About this task
Could you copy every line of the data that contains the word "Share"?

[Collected data entries]
--- --- ---

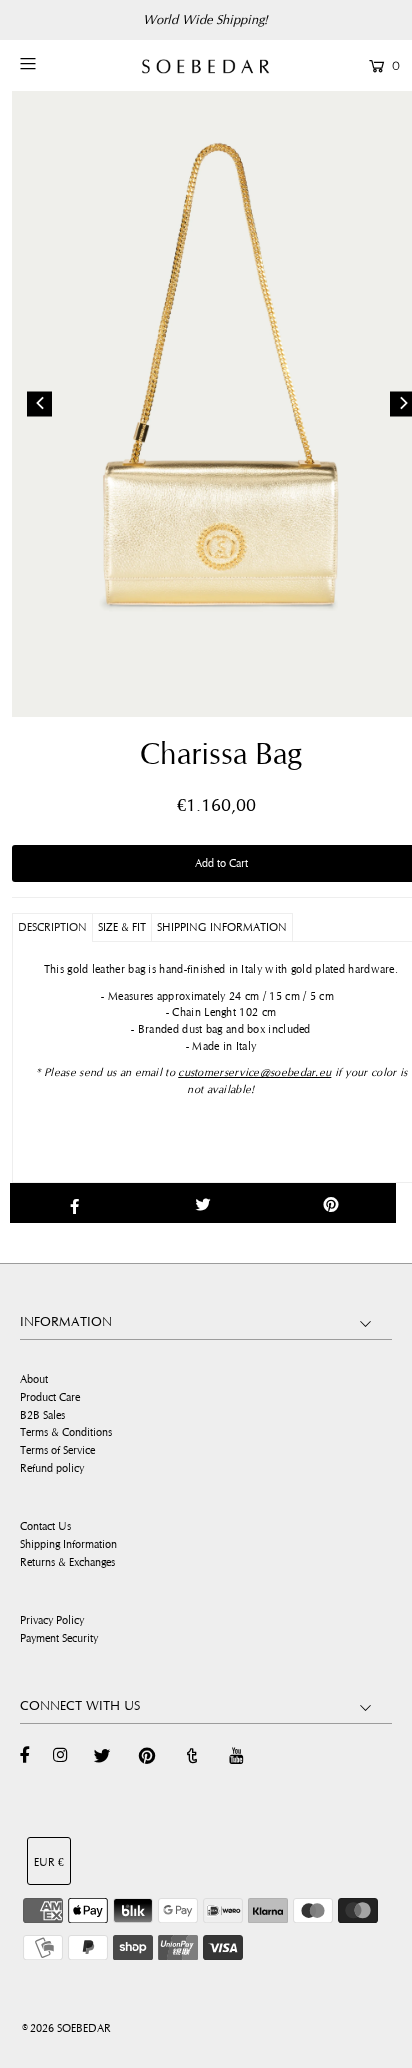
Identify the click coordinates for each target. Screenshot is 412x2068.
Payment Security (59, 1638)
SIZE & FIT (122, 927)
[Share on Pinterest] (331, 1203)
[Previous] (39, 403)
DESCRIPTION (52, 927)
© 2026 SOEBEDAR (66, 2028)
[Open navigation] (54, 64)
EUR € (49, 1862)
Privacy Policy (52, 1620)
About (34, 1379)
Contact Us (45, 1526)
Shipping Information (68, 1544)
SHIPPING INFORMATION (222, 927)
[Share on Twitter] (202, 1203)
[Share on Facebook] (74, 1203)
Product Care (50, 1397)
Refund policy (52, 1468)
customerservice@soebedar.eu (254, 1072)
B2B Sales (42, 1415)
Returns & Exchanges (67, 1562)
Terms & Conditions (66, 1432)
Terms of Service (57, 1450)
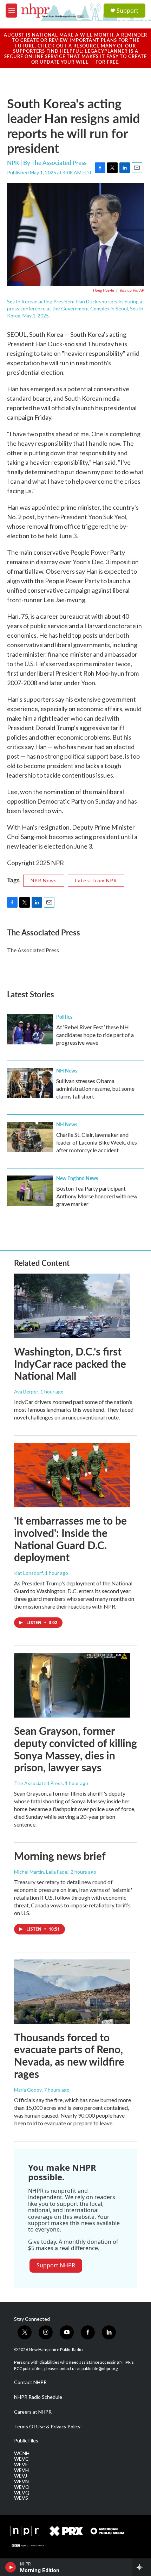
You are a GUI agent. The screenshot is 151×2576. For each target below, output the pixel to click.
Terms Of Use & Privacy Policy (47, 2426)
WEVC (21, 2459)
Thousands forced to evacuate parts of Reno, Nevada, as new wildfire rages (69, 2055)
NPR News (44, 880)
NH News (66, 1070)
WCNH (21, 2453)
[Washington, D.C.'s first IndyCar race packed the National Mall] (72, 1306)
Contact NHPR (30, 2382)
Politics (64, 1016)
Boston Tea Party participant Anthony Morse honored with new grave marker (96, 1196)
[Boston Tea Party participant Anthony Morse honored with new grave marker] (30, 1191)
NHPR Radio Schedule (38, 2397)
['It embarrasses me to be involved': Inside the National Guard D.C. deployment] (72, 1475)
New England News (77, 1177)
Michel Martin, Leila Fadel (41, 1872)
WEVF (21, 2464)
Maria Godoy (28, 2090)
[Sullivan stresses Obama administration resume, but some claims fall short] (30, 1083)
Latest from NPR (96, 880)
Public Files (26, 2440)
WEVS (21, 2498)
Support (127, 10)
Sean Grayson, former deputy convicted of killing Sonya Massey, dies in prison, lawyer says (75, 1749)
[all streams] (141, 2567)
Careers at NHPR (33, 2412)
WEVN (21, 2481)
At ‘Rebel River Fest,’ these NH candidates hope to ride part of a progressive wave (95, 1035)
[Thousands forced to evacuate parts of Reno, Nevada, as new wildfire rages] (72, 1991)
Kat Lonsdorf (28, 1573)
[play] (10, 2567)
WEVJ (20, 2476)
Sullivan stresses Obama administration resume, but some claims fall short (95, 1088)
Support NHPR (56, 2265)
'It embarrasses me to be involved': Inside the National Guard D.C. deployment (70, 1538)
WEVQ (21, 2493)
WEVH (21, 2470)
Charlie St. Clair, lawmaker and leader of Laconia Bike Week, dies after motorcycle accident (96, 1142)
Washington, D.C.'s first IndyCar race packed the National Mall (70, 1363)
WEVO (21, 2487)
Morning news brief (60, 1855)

--- --- ---

Written solution
[Share on Pinterest] (331, 1203)
[Share on Twitter] (202, 1203)
[Share on Facebook] (74, 1203)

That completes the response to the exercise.